Een AA ging er bij een boedelscheiding per abuis vanuit dat de aandelen van een V.O.F. niet in de eenmanszaak zou zijn verwerkt. Bij de correctie werd het verschil echter alleen maar groter. Toch gaf de AA er geen blijk van in te zien een ernstige fout te hebben gemaakt. Hij kreeg een berisping van de Accountantskamer.
Door de correctie steeg de negatieve waarde met bijna een ton. Op de vraag van de Accountantskamer of waarde niet met dat bedrag had moeten afnemen, kwam geen duidelijk antwoord.
De accountant gaf toe dat er oorspronkelijk een fout was gemaakt, die echter grotendeels was gecorrigeerd. Het resterende verschil betrof een post goodwill waarvan hij niet eerder op de hoogte was. De totale afwaardering van de vordering (zo’n € 350.000) zou bovendien correct zijn. Tijdens de zitting verklaarde de AA dat er weliswaar sprake was van overwaarde, maar dat hij wegens gebrekkige boedelbeschrijving was overgegaan tot een totale afwaardering van deze vordering op grond van zijn totaalbeeld van de zaak.
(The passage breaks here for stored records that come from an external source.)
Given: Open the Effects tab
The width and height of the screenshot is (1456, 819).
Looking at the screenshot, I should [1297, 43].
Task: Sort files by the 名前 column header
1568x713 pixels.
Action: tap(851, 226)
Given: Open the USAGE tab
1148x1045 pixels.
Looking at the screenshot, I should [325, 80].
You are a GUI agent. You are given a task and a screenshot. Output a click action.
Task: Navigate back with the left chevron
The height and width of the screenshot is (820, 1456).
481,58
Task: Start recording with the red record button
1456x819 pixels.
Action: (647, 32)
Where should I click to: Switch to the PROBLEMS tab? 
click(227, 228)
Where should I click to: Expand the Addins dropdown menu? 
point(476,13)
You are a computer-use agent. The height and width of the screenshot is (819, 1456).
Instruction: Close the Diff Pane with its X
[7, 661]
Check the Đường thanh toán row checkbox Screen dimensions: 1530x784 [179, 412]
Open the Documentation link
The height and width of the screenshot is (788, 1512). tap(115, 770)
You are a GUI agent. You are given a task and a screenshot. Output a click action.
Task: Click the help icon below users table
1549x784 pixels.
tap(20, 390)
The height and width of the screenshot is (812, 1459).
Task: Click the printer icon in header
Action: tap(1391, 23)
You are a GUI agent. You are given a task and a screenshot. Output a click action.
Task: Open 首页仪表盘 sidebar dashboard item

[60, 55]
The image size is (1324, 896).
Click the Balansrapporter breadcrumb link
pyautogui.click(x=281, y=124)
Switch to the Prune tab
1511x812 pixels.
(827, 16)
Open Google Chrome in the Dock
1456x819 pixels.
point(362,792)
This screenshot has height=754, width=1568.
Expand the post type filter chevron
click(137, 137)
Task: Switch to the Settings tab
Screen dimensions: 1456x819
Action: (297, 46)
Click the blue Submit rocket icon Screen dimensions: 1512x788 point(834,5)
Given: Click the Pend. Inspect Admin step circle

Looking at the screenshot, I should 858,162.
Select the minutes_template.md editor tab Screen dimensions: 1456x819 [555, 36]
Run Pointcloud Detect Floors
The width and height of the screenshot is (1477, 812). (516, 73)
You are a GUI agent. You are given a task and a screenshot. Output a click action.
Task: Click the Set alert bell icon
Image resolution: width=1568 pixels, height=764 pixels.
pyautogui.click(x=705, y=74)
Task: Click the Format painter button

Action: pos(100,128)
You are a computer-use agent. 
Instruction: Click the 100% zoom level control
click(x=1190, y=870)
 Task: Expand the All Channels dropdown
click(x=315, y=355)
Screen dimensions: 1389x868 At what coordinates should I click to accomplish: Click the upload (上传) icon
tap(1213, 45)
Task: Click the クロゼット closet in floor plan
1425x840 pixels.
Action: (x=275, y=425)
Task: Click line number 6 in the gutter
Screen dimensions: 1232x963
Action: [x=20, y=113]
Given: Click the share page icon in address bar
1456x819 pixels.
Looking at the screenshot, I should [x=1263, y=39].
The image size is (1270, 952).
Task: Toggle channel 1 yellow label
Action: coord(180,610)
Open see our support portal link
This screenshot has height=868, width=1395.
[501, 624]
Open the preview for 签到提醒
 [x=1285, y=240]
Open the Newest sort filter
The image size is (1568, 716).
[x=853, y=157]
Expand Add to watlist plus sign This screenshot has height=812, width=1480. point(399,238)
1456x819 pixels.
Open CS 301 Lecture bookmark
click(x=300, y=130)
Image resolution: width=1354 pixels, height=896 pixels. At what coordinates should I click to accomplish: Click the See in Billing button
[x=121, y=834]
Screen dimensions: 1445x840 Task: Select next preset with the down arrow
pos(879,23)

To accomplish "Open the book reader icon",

De Accountantskamer oordeelde dat deugdelijke onderbouwing ontbrak en dat de AA er niet in is geslaagd de totale afwaardering van de vordering te rechtvaardigen. Daarom werd zijn handelen gezien als schending van het fundamentele beginsel ‘vakbekwaamheid en zorgvuldigheid’ en is de klacht gegrond. Aangezien de accountant geen blijk heeft gegeven in te zien een ernstige fout te hebben gemaakt, maar nog nooit eerste tuchtrechtelijk is veroordeeld, krijgt hij een berisping.